Nestes pequenos lugares, pensámos encontrar pessoas muito mais conservadoras e fechadas mas, também aí, embora o ritmo seja outro, elas mostravam a mesma revolta contra a política e, surpreendentemente, contra a religião. De todos os países pelos quais já passámos, este é o que menos praticantes vimos, aquele onde as pessoas nos dizem que sim, são muçulmanas: “Mas, e então? Somos todos iguais: muçulmanos, cristãos, budistas e outros! O que interessa se eu acredito neste profeta e outros noutro qualquer?” e as palavras saem assim, simples. As pessoas agradecem, rezam, invocam Ala, ou Deus, se traduzirmos a palavra, mas não faremos nós isso também? Perguntam que religião temos, e à nossa resposta respondem que não há qualquer problema em não termos qualquer uma, o que interessa é que somos boas pessoas e fazemos o bem, e isso emociona-nos. Noutros países, quase que éramos obrigados a ter uma religião, um partido, uma cor, um Deus e aqui acabamos por nos sentir mal porque, mesmo que soubéssemos com antecedência que era diferente daquilo que víamos na televisão e nos jornais, confesso que os preconceitos nunca desaparecem por completo e, depois de mês e pouco, a sensação de que estamos errados, completamente errados, é cruel para nós próprios.

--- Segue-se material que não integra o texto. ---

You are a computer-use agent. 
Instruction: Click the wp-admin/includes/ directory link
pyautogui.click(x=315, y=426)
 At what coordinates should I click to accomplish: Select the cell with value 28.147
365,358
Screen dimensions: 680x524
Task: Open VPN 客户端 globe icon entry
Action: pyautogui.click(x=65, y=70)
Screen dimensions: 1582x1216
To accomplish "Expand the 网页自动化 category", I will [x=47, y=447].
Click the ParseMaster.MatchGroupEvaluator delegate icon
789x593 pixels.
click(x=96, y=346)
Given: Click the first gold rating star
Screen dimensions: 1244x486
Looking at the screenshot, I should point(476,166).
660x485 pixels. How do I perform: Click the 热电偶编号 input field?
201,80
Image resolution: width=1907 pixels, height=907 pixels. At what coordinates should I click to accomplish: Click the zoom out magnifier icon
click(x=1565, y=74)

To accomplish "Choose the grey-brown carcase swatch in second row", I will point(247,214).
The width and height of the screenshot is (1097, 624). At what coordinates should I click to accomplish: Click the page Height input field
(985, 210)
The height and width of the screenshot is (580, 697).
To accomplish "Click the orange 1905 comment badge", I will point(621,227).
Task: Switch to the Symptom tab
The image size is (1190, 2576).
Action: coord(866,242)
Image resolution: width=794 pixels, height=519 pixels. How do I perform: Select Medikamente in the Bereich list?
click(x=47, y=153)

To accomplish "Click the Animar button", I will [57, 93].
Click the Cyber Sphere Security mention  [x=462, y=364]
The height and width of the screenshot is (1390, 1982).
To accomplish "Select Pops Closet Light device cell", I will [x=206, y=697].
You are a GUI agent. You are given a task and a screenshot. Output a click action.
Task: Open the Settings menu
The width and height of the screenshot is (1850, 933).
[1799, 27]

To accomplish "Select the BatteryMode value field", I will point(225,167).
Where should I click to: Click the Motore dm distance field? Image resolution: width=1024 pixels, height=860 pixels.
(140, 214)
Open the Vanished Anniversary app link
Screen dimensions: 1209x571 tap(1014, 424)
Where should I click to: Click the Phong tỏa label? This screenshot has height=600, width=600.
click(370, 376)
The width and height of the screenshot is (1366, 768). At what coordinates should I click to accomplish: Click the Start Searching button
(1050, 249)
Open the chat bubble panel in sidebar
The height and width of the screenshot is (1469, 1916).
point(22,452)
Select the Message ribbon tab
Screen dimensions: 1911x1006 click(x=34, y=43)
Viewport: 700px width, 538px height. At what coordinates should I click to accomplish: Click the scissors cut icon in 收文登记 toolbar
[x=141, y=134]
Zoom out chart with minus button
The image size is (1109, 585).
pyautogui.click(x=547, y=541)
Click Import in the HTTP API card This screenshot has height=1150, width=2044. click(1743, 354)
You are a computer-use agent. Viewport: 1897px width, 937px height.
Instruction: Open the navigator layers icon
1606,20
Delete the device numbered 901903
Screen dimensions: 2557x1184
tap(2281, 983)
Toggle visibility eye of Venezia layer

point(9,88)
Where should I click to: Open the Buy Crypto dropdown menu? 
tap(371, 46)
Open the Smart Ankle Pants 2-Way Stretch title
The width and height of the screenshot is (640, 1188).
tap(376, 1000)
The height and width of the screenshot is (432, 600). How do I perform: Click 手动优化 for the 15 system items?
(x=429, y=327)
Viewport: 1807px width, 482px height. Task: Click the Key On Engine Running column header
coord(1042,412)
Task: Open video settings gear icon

Os últimos dias no Irão foram duros. Além de cada adeus nos custar, de amizades terem sido feitas – acreditamos – para toda a vida, o calor começava a apertar e pedalar por debaixo de temperaturas acima dos 40 graus não se tornou fácil. A pouca sombra a caminho do Turquemenistão preparava-nos já para a próxima etapa. A falta de água fresca, de povoações, de sítio para descansar, o vento forte pela frente, tudo alterava a nossa normal rotina. Apesar de tudo, saíamos do país com um imenso sorriso. A ideia de que uma revolução – outra revolução – estará para breve faz-nos acreditar que este é um país com pessoas capazes, cultas e com vontade de terem as liberdades de um qualquer país ocidental.
Voltaremos, com a certeza, em breve, para mais tempo, muito mais tempo. Para piqueniques, muitos piqueniques…
O projecto Eurásia é uma viagem de bicicleta entre Portugal e Macau, com passagem pela Europa, Médio Oriente e Ásia Central e 19 meses de duração. Ao longo de todo o percurso foram publicadas crónicas com periodicidade média quinzenal.